A recent decision of Singapore's Court of Appeal, Swift-Fortune Ltd v Magnifica Marine SA  SGCA 42, has confirmed that it has no jurisdiction to freeze local assets in support of foreign arbitration proceedings, except in limited circumstances. The decision settles, for the time being at least, the legal position in Singapore following two conflicting decisions given by Singapore's High Court last year. The conflicting cases were of interest as they involved a similar set of facts. In both, the defendant had assets in Singapore, but no place of business there. In both, the parties had agreed to refer the contractual dispute to arbitration outside Singapore and in accordance with English law.

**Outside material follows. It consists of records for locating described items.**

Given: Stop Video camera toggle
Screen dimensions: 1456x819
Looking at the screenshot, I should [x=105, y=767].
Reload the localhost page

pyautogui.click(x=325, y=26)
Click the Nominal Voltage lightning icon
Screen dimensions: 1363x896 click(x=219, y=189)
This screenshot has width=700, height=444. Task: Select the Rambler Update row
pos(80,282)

The first instance decision was reported in our August e-bulletin. Readers will recall that the main issue was whether the powers given to the Singapore courts to support international arbitrations under the International Arbitration Act were limited to international arbitrations conducted with their seat in Singapore, or whether these powers extended to international arbitrations conducted outside Singapore. The court recognised that Singapore legislation only had territorial effect and that consequently, in the absence of specific provisions, an arbitration governed by foreign law with its seat outside Singapore is not subject to the laws of Singapore. The court also held that the only circumstances in which it would be able to make orders in support of a foreign international arbitration would be as to whether the plaintiff could legitimately commence an action in Singapore because the defendant or the subject matter of the dispute was subject to the jurisdiction of the Singapore courts. A subsequent ruling in Front Carriers Ltd v Atlantic & Orient Shipping Corp  SGHC 127, muddied the waters by ruling that the court did have powers to freeze local assets in aid of foreign arbitration proceedings.
The Court of Appeal has recently clarified the position by upholding the decision in Swift-Fortune Ltd v Magnifica Marine SA. As such, it is now likely that if the seat of arbitration is overseas, Singapore courts will not grant a Mareva injunction over local assets, unless the plaintiff has a pre-existing right that would enable it to bring a claim against the defendant in Singapore.